[Opening DATASET section]

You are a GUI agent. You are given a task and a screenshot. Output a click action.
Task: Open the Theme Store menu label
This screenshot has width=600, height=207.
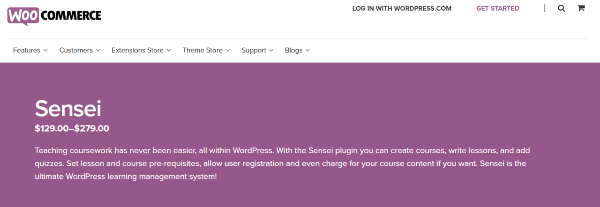point(203,50)
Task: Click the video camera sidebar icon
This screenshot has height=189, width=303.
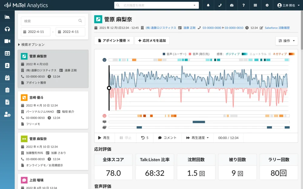Action: 7,41
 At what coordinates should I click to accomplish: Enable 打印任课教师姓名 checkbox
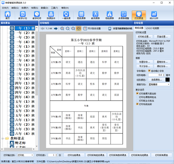click(x=137, y=97)
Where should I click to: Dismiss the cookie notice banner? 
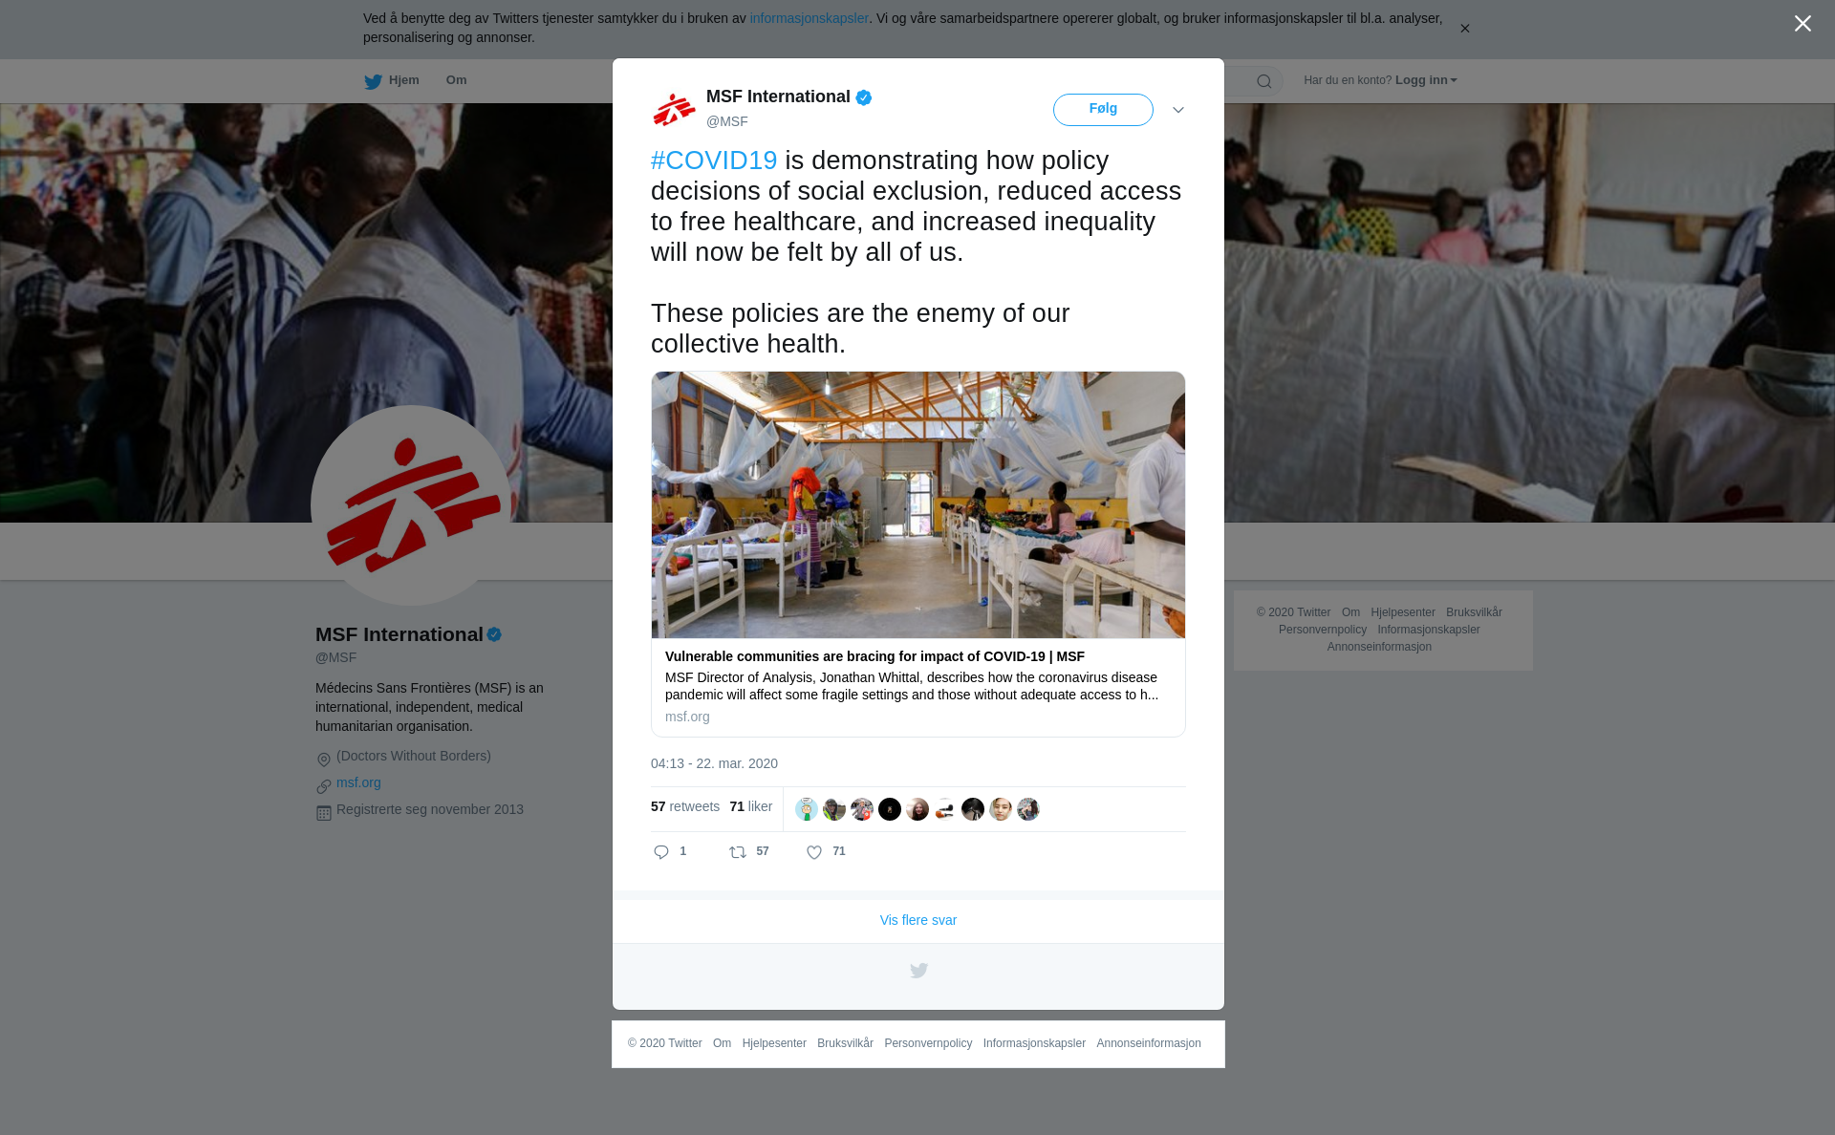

[Closing DATASET section]

WHAT YOU WILL DO: Using the records above, extract exactly and only the lines from the one with "At what coordinates" through the final line, inclusive, leaving out pictures.

EXERCISE SOLUTION:
 At what coordinates should I click to accomplish: Enable 打印任课教师姓名 checkbox
click(x=137, y=97)
Where should I click to: Dismiss the cookie notice banner? 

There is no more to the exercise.